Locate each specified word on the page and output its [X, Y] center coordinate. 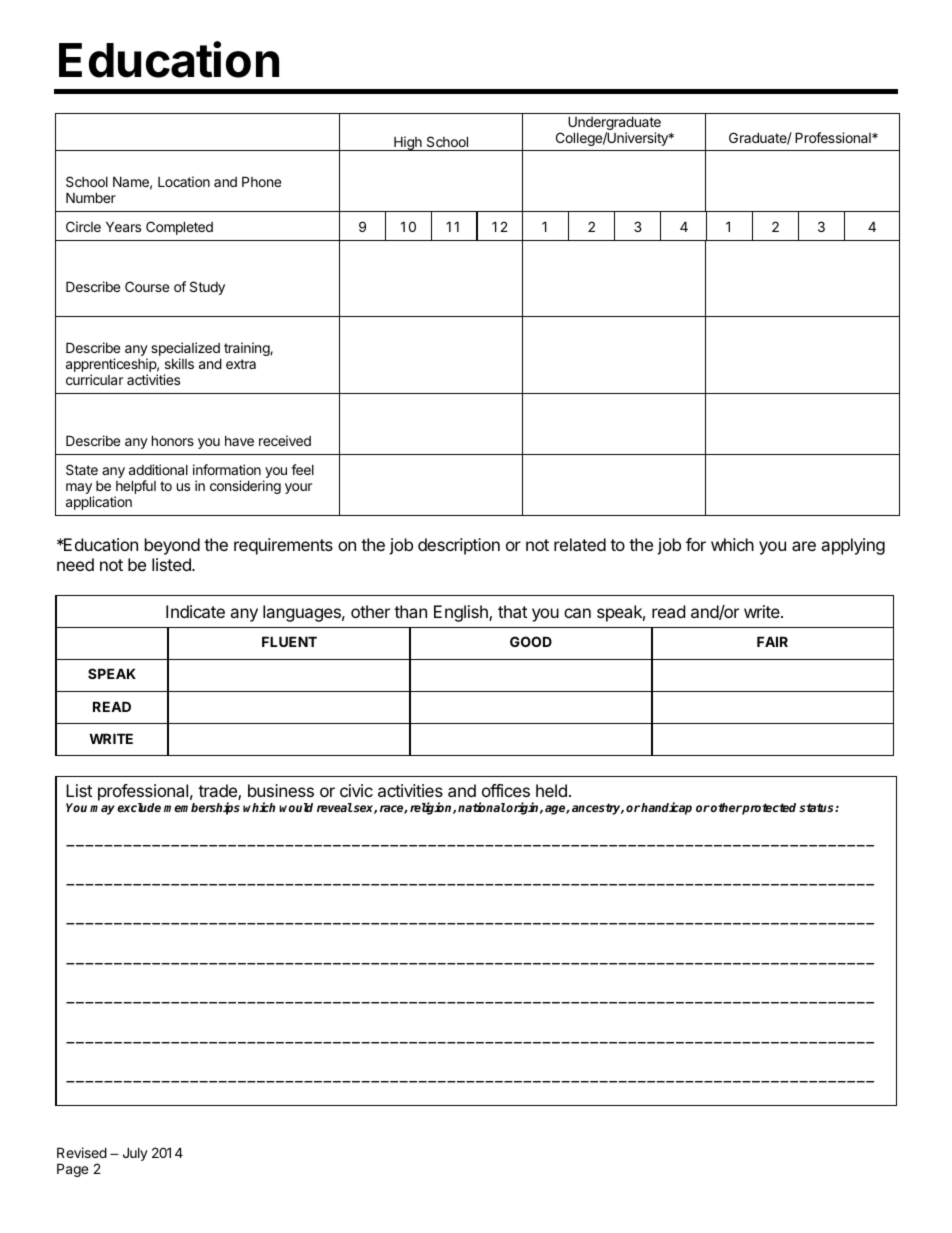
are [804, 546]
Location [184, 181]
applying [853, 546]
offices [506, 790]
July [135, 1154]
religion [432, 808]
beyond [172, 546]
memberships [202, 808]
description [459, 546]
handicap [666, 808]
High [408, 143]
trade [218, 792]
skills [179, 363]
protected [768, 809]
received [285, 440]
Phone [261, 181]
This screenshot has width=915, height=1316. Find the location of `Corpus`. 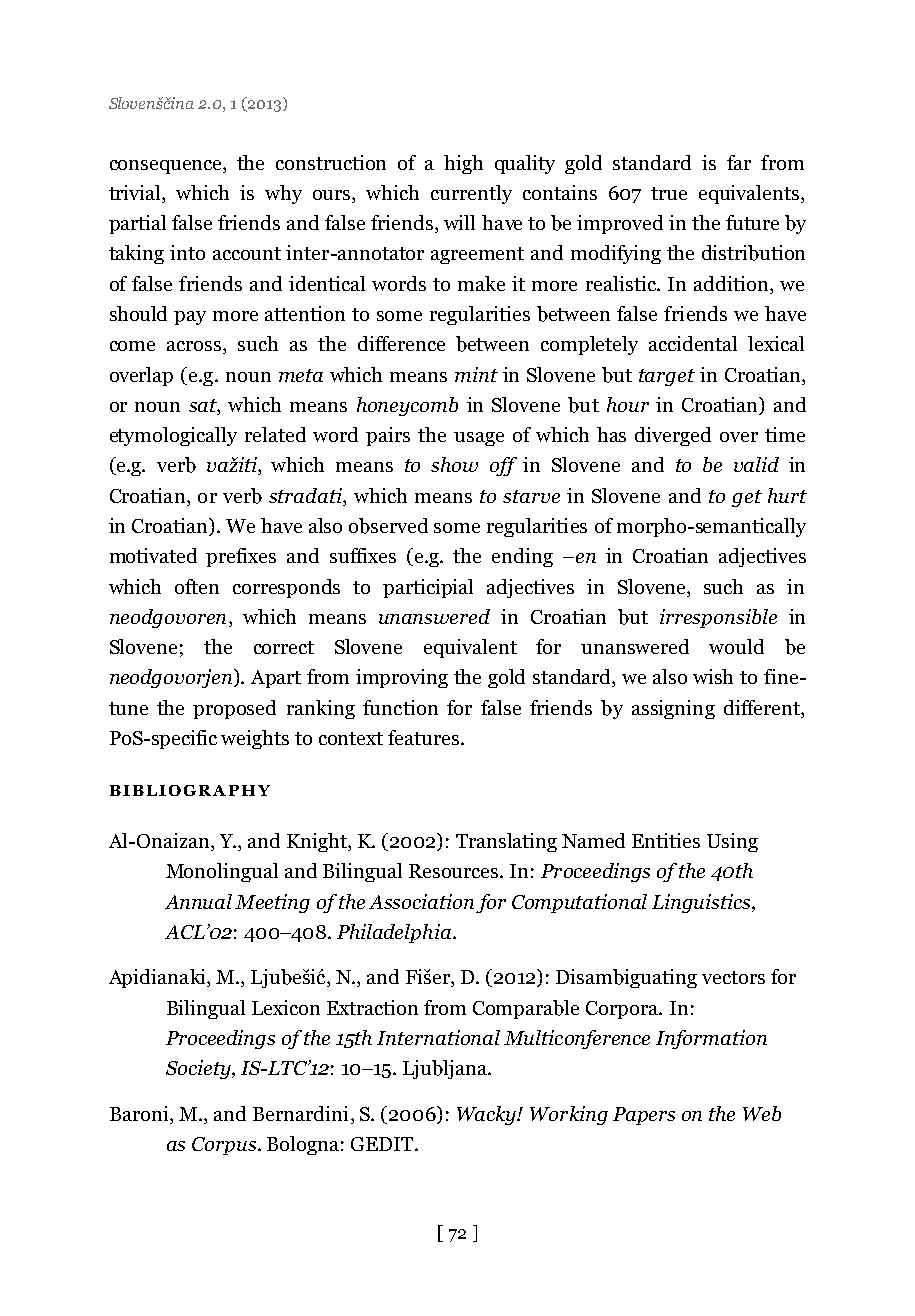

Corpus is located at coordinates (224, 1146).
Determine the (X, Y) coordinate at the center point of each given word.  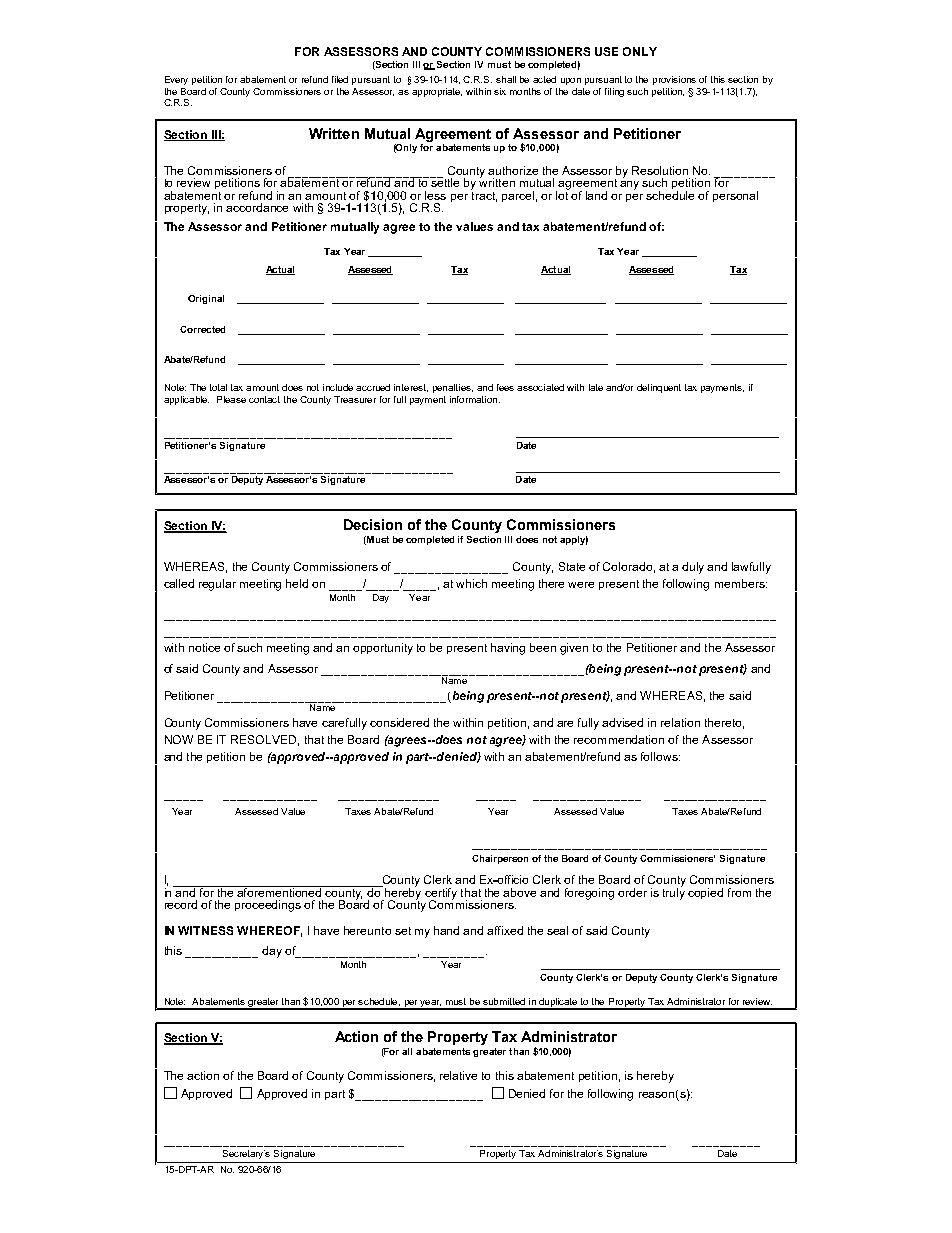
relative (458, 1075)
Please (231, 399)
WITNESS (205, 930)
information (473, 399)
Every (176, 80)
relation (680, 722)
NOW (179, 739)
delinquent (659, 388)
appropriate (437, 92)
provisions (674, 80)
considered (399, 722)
★ ★ ★ ★ ★ ★ ★
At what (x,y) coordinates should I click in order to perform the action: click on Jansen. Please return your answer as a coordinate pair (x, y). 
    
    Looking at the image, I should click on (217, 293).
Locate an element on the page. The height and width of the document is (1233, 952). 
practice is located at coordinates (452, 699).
★ ★ ★ ★ ★ ★ ★
Given request: Could you rewrite the records from the line with "Locate each specified" through the line with "considered (399, 722)", replacing "screenshot" with "image", changing nothing else, and leaving out the pictures?

Written answer:
Locate each specified word on the page and output its [X, Y] center coordinate. 
are [804, 546]
Location [184, 181]
applying [853, 546]
offices [506, 790]
July [135, 1154]
religion [432, 808]
beyond [172, 546]
memberships [202, 808]
description [459, 546]
handicap [666, 808]
High [408, 143]
trade [218, 792]
skills [179, 363]
protected [768, 809]
received [285, 440]
Phone [261, 181]
This image has width=915, height=1316. Find the location of `Corpus`. 

Corpus is located at coordinates (224, 1146).
Determine the (X, Y) coordinate at the center point of each given word.  
relative (458, 1075)
Please (231, 399)
WITNESS (205, 930)
information (473, 399)
Every (176, 80)
relation (680, 722)
NOW (179, 739)
delinquent (659, 388)
appropriate (437, 92)
provisions (674, 80)
considered (399, 722)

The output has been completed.